Skipping values lseg data platform

I checked the log files and found that this could be the problem on the backend.

I can replicate this issue by sending requests to the RDP underlying platform.

config = ld.get_config()
config.set_param("apis.data.datagrid.underlying-platform", "rdp")
ld.open_session()

I invoked the get_data method twice using identical parameters, but the returned results differ in the number of NA values.

I will raise this issue on your behalf to the backend team to verify what the problem is. The case number is 15200357.

I checked can found that the problem has been resolved.

However, the usage of the API should not exceed the 10,000 data point limit.

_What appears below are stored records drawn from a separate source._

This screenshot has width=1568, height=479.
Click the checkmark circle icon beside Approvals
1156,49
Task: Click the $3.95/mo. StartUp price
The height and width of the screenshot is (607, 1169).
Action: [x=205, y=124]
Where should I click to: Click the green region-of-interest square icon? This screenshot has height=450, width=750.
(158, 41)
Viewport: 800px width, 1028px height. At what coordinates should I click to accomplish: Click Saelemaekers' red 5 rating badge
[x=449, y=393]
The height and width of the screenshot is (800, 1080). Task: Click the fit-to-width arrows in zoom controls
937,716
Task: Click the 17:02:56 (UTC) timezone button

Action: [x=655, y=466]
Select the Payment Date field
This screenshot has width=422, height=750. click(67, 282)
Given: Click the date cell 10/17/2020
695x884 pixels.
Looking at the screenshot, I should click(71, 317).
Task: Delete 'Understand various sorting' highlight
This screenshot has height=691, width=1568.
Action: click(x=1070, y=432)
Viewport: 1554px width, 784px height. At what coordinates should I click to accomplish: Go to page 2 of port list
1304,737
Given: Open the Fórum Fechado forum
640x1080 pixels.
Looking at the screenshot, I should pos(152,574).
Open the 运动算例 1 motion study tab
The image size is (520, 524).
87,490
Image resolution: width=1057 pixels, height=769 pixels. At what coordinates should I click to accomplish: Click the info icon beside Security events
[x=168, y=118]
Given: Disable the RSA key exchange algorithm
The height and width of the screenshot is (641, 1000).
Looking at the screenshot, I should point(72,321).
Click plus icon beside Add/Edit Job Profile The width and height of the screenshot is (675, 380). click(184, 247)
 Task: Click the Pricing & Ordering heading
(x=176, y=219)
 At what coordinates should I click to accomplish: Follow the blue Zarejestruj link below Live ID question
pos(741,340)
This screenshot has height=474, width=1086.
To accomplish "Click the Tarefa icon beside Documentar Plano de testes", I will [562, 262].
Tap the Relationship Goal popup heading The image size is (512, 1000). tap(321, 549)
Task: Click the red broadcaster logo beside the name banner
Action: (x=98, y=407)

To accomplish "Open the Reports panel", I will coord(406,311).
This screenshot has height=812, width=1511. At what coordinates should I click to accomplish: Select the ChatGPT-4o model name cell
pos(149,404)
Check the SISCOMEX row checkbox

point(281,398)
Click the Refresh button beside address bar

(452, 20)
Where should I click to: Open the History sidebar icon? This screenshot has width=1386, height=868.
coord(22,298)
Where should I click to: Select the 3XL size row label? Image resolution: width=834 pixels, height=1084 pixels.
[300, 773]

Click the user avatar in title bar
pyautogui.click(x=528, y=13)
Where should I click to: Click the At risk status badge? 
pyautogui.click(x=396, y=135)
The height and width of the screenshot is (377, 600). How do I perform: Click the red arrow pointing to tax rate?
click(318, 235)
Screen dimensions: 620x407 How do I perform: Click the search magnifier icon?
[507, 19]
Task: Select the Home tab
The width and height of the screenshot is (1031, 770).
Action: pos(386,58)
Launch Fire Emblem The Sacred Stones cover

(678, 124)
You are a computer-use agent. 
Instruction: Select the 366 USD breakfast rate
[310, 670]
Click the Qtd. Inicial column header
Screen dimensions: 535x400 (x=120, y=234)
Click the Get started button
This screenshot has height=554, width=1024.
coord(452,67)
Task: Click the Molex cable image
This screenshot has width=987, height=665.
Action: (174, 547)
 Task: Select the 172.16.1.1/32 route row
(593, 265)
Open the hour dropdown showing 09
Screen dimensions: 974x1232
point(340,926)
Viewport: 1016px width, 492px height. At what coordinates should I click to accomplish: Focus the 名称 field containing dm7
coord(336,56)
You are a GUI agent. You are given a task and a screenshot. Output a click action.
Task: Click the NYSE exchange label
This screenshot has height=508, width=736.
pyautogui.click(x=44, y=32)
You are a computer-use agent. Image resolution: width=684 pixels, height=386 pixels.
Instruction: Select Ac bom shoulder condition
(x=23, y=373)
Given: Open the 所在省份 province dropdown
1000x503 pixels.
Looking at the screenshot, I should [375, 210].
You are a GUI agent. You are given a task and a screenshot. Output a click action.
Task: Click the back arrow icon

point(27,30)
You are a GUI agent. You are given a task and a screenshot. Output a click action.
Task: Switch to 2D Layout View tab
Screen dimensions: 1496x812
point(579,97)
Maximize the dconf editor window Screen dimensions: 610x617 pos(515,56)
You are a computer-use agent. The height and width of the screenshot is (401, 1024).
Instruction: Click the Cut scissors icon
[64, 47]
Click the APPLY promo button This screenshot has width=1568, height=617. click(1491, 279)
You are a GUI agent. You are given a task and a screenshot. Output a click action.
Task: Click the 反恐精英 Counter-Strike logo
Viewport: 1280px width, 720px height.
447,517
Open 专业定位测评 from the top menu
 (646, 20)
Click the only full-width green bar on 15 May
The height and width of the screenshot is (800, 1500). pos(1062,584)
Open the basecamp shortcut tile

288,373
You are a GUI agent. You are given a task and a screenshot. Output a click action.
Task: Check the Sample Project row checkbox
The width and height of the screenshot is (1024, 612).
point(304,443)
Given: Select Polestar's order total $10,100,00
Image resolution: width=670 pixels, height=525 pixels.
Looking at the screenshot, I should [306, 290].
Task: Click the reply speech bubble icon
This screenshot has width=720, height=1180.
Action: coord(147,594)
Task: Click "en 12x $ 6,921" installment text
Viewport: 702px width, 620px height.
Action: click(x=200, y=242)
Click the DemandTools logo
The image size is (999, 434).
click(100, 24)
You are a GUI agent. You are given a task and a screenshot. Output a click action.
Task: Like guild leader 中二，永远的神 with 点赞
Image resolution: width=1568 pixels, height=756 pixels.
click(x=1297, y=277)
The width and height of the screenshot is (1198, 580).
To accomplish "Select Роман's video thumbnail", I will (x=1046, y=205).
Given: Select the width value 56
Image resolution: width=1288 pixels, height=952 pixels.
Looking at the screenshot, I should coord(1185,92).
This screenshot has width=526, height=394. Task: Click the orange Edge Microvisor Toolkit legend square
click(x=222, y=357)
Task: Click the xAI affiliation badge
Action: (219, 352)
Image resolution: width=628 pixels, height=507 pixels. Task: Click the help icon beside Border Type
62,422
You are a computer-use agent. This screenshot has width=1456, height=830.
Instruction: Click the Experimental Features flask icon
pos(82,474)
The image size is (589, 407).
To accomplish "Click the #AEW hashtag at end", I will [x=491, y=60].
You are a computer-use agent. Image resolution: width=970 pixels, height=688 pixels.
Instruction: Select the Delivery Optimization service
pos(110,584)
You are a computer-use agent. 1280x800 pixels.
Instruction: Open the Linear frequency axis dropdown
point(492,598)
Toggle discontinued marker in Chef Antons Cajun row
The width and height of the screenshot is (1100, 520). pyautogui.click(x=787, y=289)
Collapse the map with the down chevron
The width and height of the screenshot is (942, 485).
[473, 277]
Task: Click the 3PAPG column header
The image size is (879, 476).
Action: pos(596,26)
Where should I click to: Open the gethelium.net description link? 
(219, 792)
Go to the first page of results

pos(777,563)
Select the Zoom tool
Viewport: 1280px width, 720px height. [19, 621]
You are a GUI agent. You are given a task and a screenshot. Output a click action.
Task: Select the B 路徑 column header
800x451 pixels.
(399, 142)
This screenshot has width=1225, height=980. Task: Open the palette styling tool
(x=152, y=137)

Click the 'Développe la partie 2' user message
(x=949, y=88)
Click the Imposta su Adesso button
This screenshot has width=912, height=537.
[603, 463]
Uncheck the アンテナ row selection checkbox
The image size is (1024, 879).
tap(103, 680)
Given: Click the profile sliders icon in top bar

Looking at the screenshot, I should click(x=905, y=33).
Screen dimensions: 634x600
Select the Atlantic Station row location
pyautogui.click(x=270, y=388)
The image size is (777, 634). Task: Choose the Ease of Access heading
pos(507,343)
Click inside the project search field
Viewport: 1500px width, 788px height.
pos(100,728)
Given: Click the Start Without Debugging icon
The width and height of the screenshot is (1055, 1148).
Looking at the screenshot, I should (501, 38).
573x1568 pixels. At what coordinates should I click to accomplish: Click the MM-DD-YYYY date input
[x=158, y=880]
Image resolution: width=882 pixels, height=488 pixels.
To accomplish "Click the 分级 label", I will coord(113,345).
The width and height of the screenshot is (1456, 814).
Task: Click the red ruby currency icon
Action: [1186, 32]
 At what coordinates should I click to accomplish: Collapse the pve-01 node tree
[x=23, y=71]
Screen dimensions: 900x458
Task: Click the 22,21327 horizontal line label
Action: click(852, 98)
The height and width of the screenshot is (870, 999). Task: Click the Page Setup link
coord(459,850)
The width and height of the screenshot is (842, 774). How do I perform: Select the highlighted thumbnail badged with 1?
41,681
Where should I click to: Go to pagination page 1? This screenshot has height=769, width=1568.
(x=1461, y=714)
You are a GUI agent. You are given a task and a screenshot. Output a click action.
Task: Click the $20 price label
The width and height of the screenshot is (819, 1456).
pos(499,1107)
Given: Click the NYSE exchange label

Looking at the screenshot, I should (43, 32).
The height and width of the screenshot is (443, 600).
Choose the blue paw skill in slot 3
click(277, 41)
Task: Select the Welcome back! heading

Therefore, if you requested data for 20 fields, the number of items should be 500 or less than 500. For example:

df1 = ld.get_data(
    universe=universe[0:500],
    fields = fields)

All comments

Gurpreet

Hello @inzilya

Please refer to this usage limits and guidelines document. With the number of instruments and the fields, you seem to be exceeding the allowed limit.

I ran 5 times the synchronous code where I sent requests of 1000 RIC every 2 seconds to explicitly avoid the request time limitation.
The volume of data received is 3 Mb.
I received about 7000 data points per request, although in my version there is no limit on the number of data points.

(for example, if the request asked for 5000 instruments, but only 3000 were returned)

All 60,000 RICs I sent a request for returned with data, but the problem remains that the number of missing values is still different.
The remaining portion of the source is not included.